Eglise et nation: La question liturgique en France au XIXe siècle. By Vincent Petit. [Collection « Histoire»] (Rennes: Presses Universitaires de Rennes. 2010. Pp. 199. €18,00 paperback. ISBN 978-2-753-51014-2.)

Vincent Petit offers this study of the Romanization of the liturgy in France in the middle decades of the nineteenth century. The Ultramontane movement in the Catholic Church was a great ecclesio-political and ecclesiological movement away from older, largely national, forms and modes of Catholicism and toward a universal, international Catholicism centered on the papacy and the Church of Rome. In liturgy, this entailed the replacement of older national and local forms of worship in various countries by those favored and practiced in Rome.

In relating how this came about, Petit, a professor of history at Université Paris-I and Fribourg, really does not do justice to the great idealism of the first generation of Ultramontanes inspired especially by Félicité de Lamennais in the 1820s. They were reacting to centuries of Gallican state control of religion, to the Revolution's attempt to regiment religion in renewed and largely unfriendly ways, and to the continuation of Gallicanism by Napoleon and the Bourbon Restoration.
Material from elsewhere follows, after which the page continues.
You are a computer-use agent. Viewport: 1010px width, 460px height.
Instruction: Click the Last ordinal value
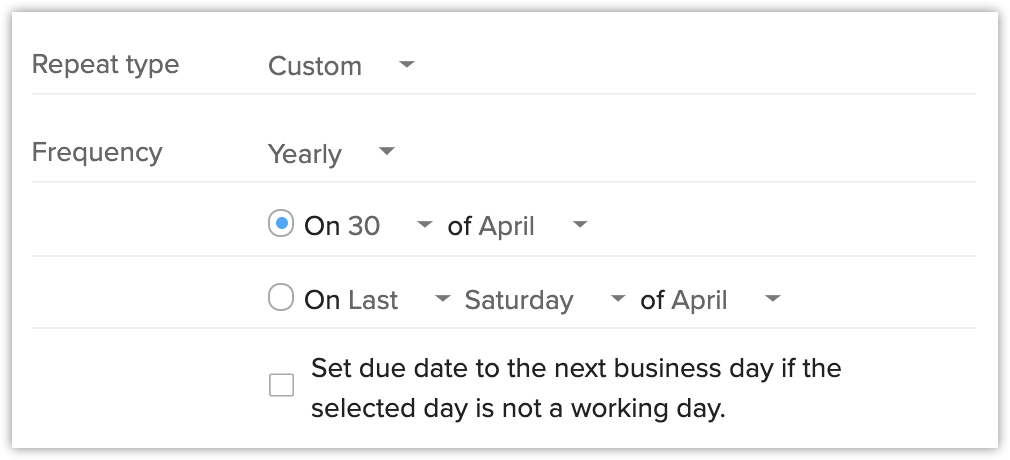[373, 300]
They turned their eyes beyond the Alps to the distant Holy Father down in Rome, revering him rather uncritically as embodying the lofty Christian values they found lacking in the French state system. In pressing for the adoption in France of the Roman liturgy, they thought of themselves as reviving the earliest forms of liturgy that had been preserved in Rome and largely lost in other countries, especially in France. Thus, it is not really correct historically to keep calling their ideas, as Petit does, reactionary, integralist, and foreign.

But Petit does very scholarly work on an abundance of primary sources in tracing the rapid growth in acceptance of Roman modes in France. The most prominent figure is, of course, Prosper Guéranger, O.S.B., in his youth an admirer of Lamennais. Like other Mennaisians offended by the Gallican state system, he turned to what he considered earlier and more authentic Catholic history and tradition, and in the spirit of Romanticism, wrote numerous works promoting the acceptance of the Roman liturgy. The number of French clergy and some laity impressed by this grew steadily and rather rapidly. There had been regional and local missals, breviaries, and hymnbooks across France, and the process of replacing these with Roman books is Petit's main subject. He has gone through a large number of books, articles, and ecclesiastical documents and shows clearly and succinctly how the process of replacing French with Roman modes took place. By the 1860s, before the First Vatican Council, the adoption of Roman forms of liturgy in France was largely complete.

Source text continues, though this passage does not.